=== Exercise task ===
Gather every line of the listing below that contains the word "height", copying each line in full.

=== The records ===
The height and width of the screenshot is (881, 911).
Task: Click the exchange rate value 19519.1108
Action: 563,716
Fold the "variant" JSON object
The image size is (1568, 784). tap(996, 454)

* * *

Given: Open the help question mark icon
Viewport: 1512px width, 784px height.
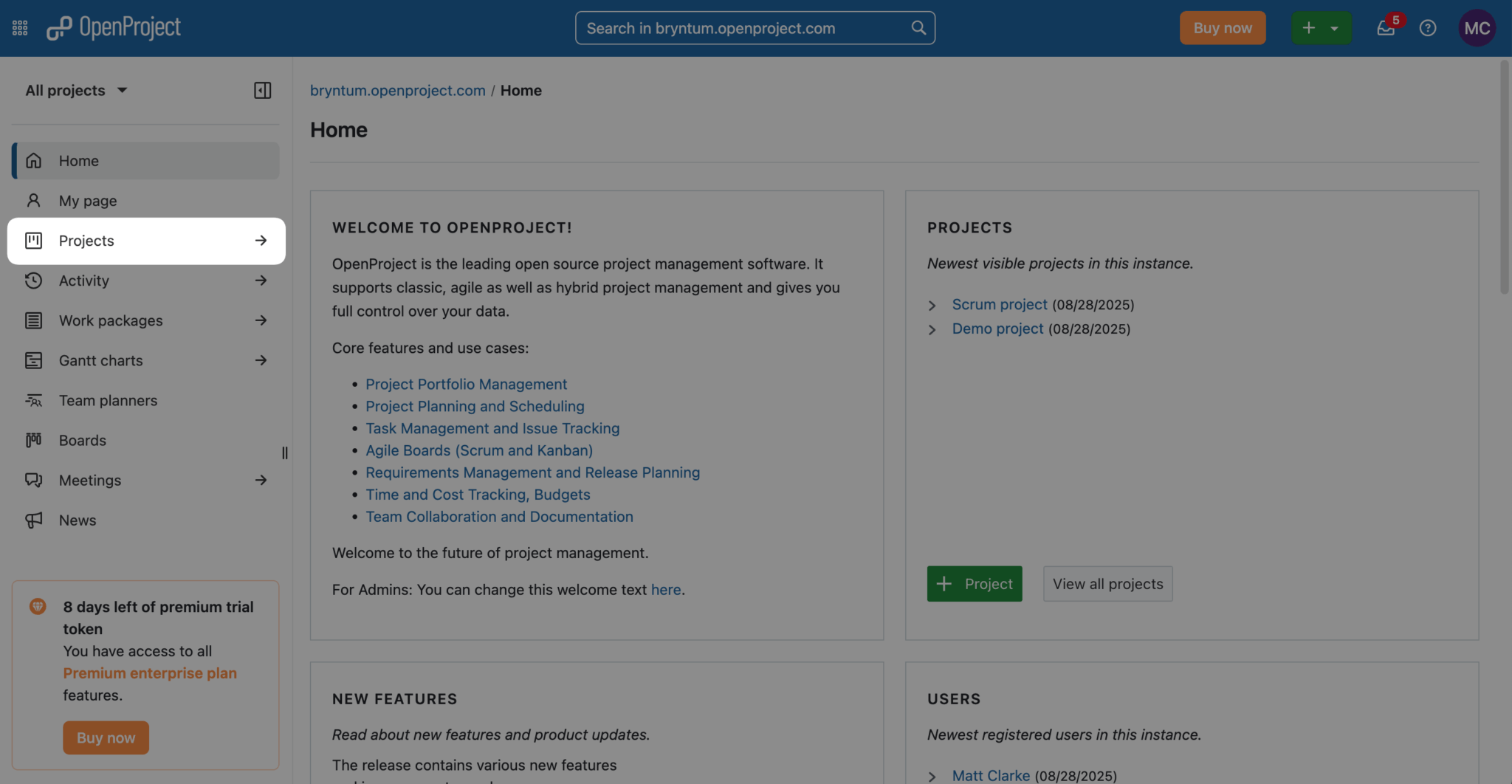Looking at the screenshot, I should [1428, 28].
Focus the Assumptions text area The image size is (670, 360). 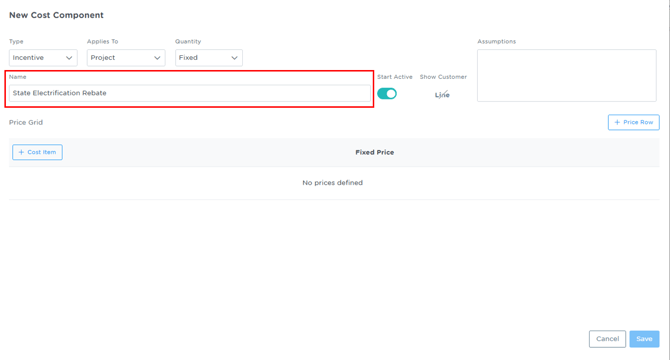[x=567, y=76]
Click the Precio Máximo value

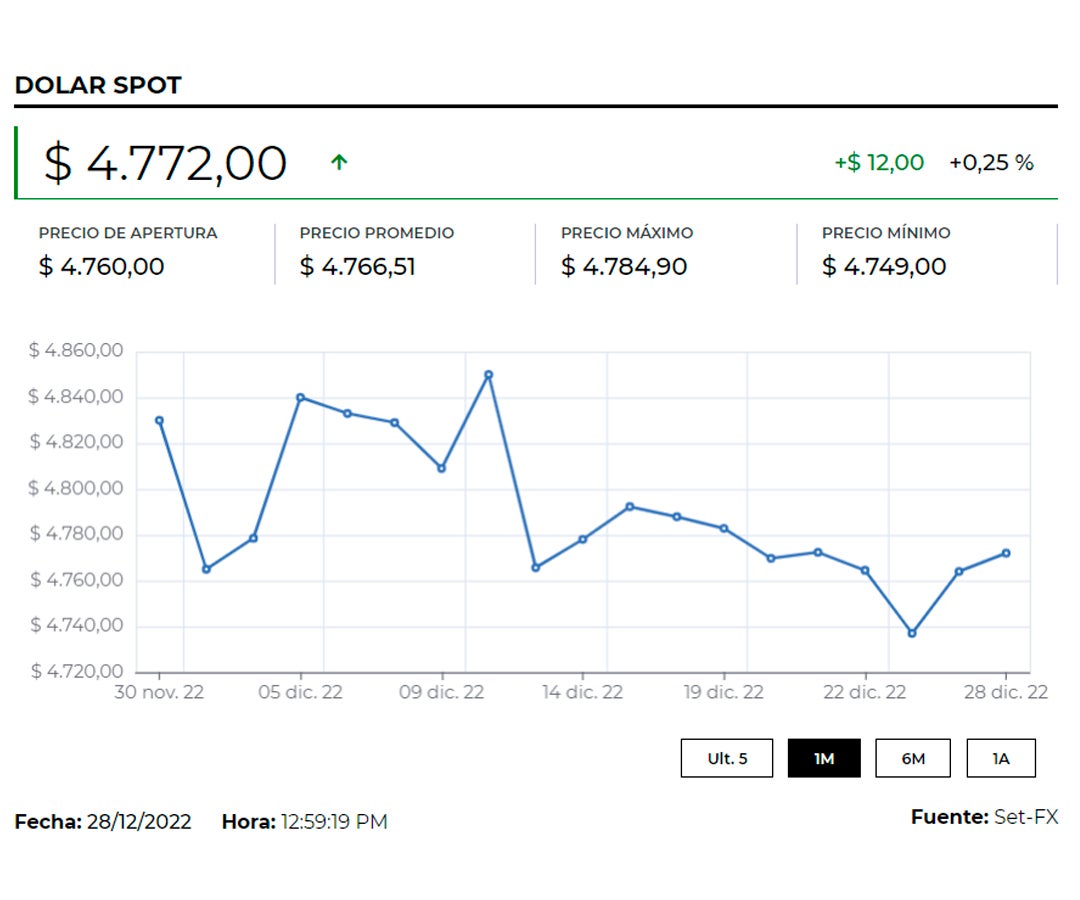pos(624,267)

=== Finished answer ===
The height and width of the screenshot is (881, 911).
Viewport: 1512px width, 784px height.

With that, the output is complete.